Maintenance

Internal Management Views

  • mx_stream stores basic information about streams.
  • mx_stream_slot maintains the mapping between streams and slots, along with other metadata.
  • Two fields are added to pg_class:
    • relisstream indicates whether a table is a stream.
    • relhasdownstream indicates whether downstream streams exist.

Configuration Management

  • mx_max_number_streams limits the maximum number of streams to 8. Changing this value requires a database restart.
  • max_replication_slots controls the number of replication slots on each segment node. Each stream uses one replication slot.
  • log_min_messages for stream-related logs is set to DEBUG4 by default. This can be adjusted at the session level. Set to LOG when debugging issues.
  • mx_stream_print_plan and mx_stream_print_parsed_plan: When enabled, additional execution plan details are printed during stream creation.
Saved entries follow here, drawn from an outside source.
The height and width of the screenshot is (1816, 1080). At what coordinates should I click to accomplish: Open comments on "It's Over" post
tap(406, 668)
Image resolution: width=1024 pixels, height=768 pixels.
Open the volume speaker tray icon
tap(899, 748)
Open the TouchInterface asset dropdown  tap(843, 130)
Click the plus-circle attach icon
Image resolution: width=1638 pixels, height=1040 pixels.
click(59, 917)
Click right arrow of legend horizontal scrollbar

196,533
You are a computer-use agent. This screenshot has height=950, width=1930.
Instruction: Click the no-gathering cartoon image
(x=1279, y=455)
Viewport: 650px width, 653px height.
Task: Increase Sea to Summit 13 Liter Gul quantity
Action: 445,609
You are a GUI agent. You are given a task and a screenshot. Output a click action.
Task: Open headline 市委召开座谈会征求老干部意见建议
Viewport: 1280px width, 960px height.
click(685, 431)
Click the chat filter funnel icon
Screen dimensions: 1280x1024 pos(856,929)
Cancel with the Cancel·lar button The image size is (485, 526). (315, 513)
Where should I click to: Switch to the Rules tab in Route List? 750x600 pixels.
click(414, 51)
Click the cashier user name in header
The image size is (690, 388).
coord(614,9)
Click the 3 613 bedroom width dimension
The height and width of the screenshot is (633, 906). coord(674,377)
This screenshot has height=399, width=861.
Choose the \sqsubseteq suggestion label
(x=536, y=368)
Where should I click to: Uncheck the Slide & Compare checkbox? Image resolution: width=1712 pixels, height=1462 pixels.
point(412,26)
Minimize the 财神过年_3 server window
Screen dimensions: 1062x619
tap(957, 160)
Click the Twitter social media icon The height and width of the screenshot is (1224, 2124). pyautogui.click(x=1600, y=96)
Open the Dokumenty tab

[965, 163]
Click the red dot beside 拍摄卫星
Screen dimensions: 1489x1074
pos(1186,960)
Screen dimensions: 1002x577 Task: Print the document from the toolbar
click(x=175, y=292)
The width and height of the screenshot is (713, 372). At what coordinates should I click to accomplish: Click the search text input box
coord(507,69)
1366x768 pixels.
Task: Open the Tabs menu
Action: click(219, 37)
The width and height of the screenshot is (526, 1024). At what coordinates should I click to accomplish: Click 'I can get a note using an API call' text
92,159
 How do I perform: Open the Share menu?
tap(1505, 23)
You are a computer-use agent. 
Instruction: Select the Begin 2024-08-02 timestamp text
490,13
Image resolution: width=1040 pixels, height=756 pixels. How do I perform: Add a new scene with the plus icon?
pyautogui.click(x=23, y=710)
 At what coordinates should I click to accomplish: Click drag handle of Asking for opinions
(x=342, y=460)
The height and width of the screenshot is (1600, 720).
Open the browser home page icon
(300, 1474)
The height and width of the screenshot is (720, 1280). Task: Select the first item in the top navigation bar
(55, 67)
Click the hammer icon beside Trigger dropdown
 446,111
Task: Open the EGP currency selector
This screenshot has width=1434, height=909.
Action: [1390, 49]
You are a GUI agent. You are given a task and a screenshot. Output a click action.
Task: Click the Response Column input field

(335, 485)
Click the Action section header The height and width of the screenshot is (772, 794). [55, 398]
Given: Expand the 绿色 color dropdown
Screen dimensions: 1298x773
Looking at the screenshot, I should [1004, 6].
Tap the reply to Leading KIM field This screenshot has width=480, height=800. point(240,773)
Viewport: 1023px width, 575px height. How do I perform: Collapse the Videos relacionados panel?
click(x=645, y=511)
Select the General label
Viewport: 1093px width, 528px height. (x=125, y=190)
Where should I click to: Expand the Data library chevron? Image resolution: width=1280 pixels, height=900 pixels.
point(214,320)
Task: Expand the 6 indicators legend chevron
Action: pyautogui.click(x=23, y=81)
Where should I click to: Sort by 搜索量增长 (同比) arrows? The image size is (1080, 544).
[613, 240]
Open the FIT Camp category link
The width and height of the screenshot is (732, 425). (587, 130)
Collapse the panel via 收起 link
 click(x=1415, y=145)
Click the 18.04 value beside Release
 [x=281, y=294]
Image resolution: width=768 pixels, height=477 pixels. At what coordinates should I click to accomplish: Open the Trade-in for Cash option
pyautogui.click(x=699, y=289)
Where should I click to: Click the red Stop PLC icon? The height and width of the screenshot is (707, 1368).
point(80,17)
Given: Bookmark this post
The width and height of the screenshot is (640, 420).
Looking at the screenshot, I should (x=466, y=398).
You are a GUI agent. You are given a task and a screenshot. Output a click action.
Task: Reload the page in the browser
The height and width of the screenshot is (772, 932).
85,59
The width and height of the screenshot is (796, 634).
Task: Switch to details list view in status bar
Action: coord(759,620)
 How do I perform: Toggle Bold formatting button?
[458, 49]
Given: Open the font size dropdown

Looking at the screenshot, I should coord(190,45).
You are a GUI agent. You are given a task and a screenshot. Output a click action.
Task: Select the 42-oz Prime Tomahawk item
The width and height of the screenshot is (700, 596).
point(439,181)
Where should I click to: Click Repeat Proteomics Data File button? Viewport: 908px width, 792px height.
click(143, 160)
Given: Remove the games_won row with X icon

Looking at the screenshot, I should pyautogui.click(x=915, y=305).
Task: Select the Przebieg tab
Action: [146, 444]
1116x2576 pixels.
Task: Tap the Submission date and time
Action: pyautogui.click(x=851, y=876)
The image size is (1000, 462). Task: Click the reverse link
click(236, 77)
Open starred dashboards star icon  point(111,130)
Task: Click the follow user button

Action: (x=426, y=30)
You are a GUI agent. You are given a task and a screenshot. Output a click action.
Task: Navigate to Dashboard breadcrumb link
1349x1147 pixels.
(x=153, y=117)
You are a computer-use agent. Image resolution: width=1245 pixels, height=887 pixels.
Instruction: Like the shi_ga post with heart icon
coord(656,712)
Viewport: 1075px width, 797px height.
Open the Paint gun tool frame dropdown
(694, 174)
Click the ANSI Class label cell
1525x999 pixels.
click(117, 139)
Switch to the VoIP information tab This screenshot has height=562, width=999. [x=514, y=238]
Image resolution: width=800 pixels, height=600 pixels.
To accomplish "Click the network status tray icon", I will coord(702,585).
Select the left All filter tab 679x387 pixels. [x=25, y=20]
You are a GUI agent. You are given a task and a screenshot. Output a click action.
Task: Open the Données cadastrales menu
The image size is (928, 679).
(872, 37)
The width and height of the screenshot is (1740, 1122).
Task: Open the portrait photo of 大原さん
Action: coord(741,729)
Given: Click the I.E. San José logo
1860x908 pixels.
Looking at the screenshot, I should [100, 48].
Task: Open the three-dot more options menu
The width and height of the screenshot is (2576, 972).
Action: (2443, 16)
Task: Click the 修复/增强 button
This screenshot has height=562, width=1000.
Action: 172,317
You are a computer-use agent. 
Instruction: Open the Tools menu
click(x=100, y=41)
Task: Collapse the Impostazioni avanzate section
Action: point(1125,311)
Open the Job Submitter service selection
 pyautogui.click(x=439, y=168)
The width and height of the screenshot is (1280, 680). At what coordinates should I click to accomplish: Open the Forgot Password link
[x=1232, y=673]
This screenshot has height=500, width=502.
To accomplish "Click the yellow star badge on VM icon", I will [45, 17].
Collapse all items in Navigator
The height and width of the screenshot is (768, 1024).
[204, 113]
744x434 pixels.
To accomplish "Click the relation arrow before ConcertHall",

Useful for performance troubleshooting. Can be enabled or disabled per session.
  • Set client_min_messages to notice to enable more detailed stream creation execution logs.
  • mx_stream_debug_print is disabled by default. When enabled, it generates extensive debug logs. Use only temporarily for development or fault analysis.
  • mx_stream_allow_any_provider is disabled by default. When enabled, allows creation of any type of stream. For developer use only.
  • mx_stream_allow_dml allows direct DML operations on stream data. This is a dangerous setting; adjust with caution.
  • mx_stream_allow_noindex_join allows creation of dual-stream joins without indexes.
  • mx_stream_xlog_prefetch_bytes and mx_stream_xlog_prefetch_records:
    • mx_stream_xlog_prefetch_bytes controls the amount of XLOG scanned per process for each stream table (not the size of valid log records).
    • mx_stream_xlog_prefetch_records limits the number of valid records processed per batch.
  • It is recommended to set mx_stream_xlog_prefetch_bytes to 0, and adjust mx_stream_xlog_prefetch_records based on actual workload requirements.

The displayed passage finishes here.